Нет, что вы! Конечно, не стал ни о чём спрашивать. Просто глазами так повёл и жалостливым тоном кусочек попросил. Мол, ну, не поскупитесь, ребята, я сладостей больше года не ел, аж, почитай, с того пожару…

Ну и сами подумайте! Встаньте на их место! Вот прогонят они меня – а я обижусь и растреплю всем, что они втихаря пряники жрут. А уж откуда пряники, господин бы враз догадался. Но Амихи с Гайяном – ребятишки неглупые. Потому угостили они меня, и получилось так, будто я этим пряником с ними повязан. Если всплывёт, то меня с ними же и накажут – и не донёс, и тоже лакомился купленным на неправедные доходы. Так вот они и решили, будто обхитрили меня. А я, конечно, обхитрился. И с того раза иногда заходил к ним на прянички. Получилась у меня с ними общая маленькая тайна.

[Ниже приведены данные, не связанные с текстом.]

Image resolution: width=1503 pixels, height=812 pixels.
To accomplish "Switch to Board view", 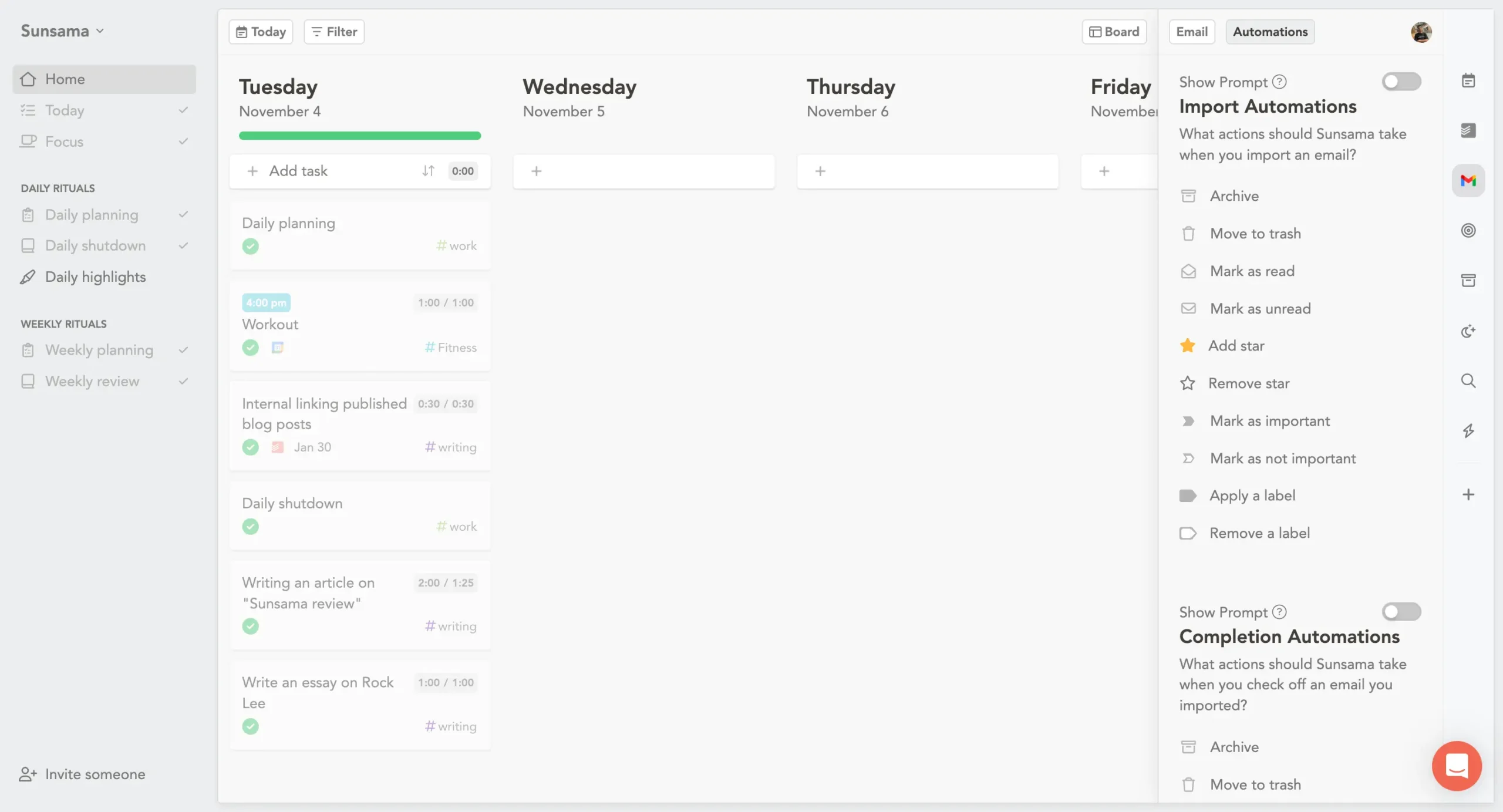I will [1114, 31].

А как появилась у меня с поварами общая тайна, так и стал я у них исподволь интересоваться, откуда такое счастье? Ну и разговорил их. Они как решили – если не сказать правду, вдруг я подумаю, что пряники на базаре покрадены? А если меня так и так о пряниках расколют, то за кражу наказание всем сильнее будет, чем за умную экономию.

Ну ладно, поехали дальше. Как ребята мне про свои проделки поведали, так стал я у них подробно про всё допытываться. Где именно что покупают, по какой цене, сколько сберегают, насколько хорош товар. А когда выслушал, то и сказал: можно ведь проще и лучше всё делать! Господин же проверять не будет, где именно вы покупаете. Он знает, что в такой-то лавке. Ну иногда вы там и покупайте, и лавочник, если что, подтвердит, что бываете вы у него. Но чаще ходите не к нему, а на базар в Нижний Город – там, если умеешь торговаться, то же самое можно куда дешевле взять. Не пять медяков в день заимеете, а все восемь, а то и девять. Слушайте, говорю, меня, я ж купецкий сын, у меня жилка торговая, я сызмальства таким штукам обучен.